Christina Applegate’s Resilience Battling MS Shone Through at the Emmys
On Monday night at the 75th Emmy Awards in Los Angeles, Christina Applegate, a presenter of the award for supporting actress in a comedy series, used a cane and walked to the podium with effortful dignity. The 52-year-old actress, who was diagnosed with multiple sclerosis in 2021, wore a red, silk-velvet dress, her signature blond hair parted to the side, cascading down her shoulders like a golden curtain.
As she spoke into the mic, panic and determination seemed to be waging a battle behind her green eyes. Still, she conjured the disarming smile she’s been flashing at America since 1987, when she played the teenager Kelly Bundy on the sitcom “Married With Children.”
Ms. Applegate wasted no time acknowledging her disease, showing the audience that it would not stop her from coming to the stage. Since her diagnosis, Ms. Applegate appears to have experienced some of its debilitating effects, and has said she no longer plans to work on camera.

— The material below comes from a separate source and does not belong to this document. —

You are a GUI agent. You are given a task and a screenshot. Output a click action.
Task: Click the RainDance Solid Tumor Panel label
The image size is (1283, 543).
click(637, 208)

Nonetheless, under the blazing lights, on a show broadcast to millions, she spoke deliberately and made a series of jokes meant to both call attention to and deflect from her self-consciousness about her appearance and her chronic illness. Each one walked a fine line.
When some in the audience stood to applaud her, she responded chidingly. “Thank you so much,” she said. “Oh my God. You’re totally shaming me with disability by standing up.”
Laughs are hard to come by in the best of circumstances at awards shows these days, but that line got an uneasy one. Even Ms. Applegate seemed unsure if she wanted people to celebrate her efforts or to treat her like nothing had happened.
Her next punchline, “body not by Ozempic,” worked better. It poked fun at the often unacknowledged change that weight-loss drugs have had on the way many celebrities prepare for awards-show season, while making a subtle statement that cosmetic concerns pale in comparison to the realities of degenerative diseases.
In Hollywood, where beauty is a form of currency and physiques can make careers, illnesses that impede physical function hold a special horror. Occasionally, celebrities have taken those challenges public: the actor Christopher Reeves, who died in 2004, spoke about his paralysis; the actress Selma Blair and the actor Michael J. Fox have spoken about their respective battles with multiple sclerosis and Parkinson’s.
For anyone to call attention to the fact that an illness has rendered their body incapable of conforming to the typical standards imposed by the entertainment industry takes a certain kind of resilience. Perhaps Ms. Applegate was more prepared for this moment because she’d previously been diagnosed with breast cancer at the age of 36, for which she underwent a double mastectomy. There’s something powerful about facing the world with an illness that no amount of surgery can disguise and Ms. Applegate looked comfortable, even emboldened, by being in the spotlight.
The jokes also reminded the celebrities in the audience, and the viewers at home, that Ms. Applegate — who was also nominated for lead actress in a comedy series for her role in “Dead to Me” — has made a career of being funny. As she welled up describing her many roles, including her first as Baby Burt Grizzell on “Days of Our Lives,” while the audience continued to clap, she said flatly, “We don’t have to applaud every time I do something.”
But in this case, the applause was warranted.